There is, alas, one book in this catalogue that has managed to give me the right hump. England in Particular by Sue Clifford and Angela King, founders of the charity Common Ground. If ever there was a book, beautifully produced as it is, with its celebration of the local, vernacular and distinctive, that represented the antithesis of half-price Britain, this is it. Published in May it has sold very well and at £30.00 represents great value and a cracking Christmas present. I was looking forward to piling it high. I'm not anymore.

Hodder, you are a bunch of nervy limp tits, with, quite obviously, no faith whatsoever in the books that you produce. I'm sure the W will shift bundles for you along with Jamie and Kerry and Derren and Wayne and Stevie and Chantelle, but at what price eh? England in Particular, my arse.


Clive Keeble

The Big W have only themselves to blame if they end up in liquidation or bought by venture capitalists to be asset striped : a pity that Big W have not moved to higher ground and left the discounters to their own fate. It is so wasteful when a title which has extended shelf life potential goes into the crapper due to hefty discounting - especially "England in Particular". Quality books do not need to be slaughtered in price in order to gain a buyer - spunkless publishers.

Yesterday I received 3 newly published titles ; not main present material but all very worthy of inclusion on a seasonal gift list.

The titles "Timothy's Book" (Portobello Books) : "Amo, Amas, Amat....and all that" (Short Books): "This Spectred Isle, a journey through haunted England" English Heritage.

And now I must get ready for a press photo call : today the town has had a french market imposed on it - without consultation with the town's businesses and shopkeeper's.

Always a fight to be fought and a battle to be won !! Little "entente coirdiale" in Langport this morning.

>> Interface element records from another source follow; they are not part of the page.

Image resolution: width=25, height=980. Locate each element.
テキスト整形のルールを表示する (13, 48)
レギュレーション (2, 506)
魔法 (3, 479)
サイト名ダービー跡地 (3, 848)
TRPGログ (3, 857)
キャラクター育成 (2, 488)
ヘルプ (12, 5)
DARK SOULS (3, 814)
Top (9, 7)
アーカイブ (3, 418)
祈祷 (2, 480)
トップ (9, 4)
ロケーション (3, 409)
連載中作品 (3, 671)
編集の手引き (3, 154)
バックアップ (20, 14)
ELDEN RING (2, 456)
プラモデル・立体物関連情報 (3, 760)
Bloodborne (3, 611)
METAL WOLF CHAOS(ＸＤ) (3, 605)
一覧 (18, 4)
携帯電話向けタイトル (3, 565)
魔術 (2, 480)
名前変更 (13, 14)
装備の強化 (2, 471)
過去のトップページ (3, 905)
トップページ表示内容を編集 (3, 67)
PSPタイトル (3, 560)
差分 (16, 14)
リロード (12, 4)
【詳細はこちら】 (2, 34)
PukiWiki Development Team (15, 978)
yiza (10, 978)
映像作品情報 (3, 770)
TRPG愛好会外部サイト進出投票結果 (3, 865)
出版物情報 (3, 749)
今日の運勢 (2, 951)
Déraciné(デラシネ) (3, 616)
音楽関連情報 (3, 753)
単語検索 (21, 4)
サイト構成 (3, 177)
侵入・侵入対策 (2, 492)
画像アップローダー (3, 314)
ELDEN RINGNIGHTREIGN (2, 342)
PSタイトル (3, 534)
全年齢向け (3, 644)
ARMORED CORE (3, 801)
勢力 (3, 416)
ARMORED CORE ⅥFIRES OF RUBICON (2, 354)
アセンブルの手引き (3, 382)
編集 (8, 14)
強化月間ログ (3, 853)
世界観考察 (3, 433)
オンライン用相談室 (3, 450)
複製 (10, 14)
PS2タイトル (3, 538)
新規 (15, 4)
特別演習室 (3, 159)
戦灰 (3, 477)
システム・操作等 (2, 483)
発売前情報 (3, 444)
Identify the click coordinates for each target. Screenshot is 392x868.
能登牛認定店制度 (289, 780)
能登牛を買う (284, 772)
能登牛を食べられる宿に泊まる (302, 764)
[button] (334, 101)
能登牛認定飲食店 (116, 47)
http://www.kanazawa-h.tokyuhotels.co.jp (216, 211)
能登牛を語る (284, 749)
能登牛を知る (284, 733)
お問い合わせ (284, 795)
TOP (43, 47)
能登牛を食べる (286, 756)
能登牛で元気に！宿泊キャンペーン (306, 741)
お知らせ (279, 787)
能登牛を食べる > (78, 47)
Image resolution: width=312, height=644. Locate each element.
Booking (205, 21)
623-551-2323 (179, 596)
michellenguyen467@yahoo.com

Be careful when slagging the golden W, you never know who will crawl out of the woodwork and start nibbling... They are watching.

Saying that though, I was in the Trafalgar Square branch the other day, our closest W, just to check out their chrimbo gear and what a depressing, soulless experience. The staff looked thoroughly miserable serving the customers in a depressed silence and all the books being sold had money off stickers - £5 off, £7 off. No one was buying back or even midlist. Where are they making the money?

That's a real shame about England in Particular, a cracking book. Still, there's a few other things I think we can do ok on this year that has slipped through the W's bony, cynical fingers.

(Didn't Oscar Wilde say that a cynic is a man who knows the price of everything and the value of nothing?)


Adam - I was in the Clapham Junction branch the other day. It used to be a cracking Ottakars, well run and with a vibrant front of shop - lots of personality. Now it looks like a jumble sale.

I guess with bookshops like these we get the publishing we deserve.

Peter Pan in Scarlet, reprinting for the last ten days-mountains of it in Buxton Smiths (no competition); half price.

I agree with you both though; there are some great books out there this year. Lets keep them to ourselves shall we.

Mark Thornton

Nicki and I really agonised over whether to give out the Booksellers "Books At Christmas" catalogue, being as it is full of books that we wouldn't be seen dead with in the shop. In the end, we compromised and it is on the counter, but customers have to get past our own newsletter to see it.

England in Particular has been a good seller - and we've gone large on Timothy's book. And I will definitely be starting a "give a poem for Christmas" campaign after what you wrote...


So as not to let a week go by without giving Jeffrey Archer a kick, I offer you this one. Years ago the BA rejected a lamentable Christmas story he had *written* for their catalogue and in revenge his then publisher HarperCollins pulled all of the other titles they had submitted.

Give a poem for Christmas, I like it.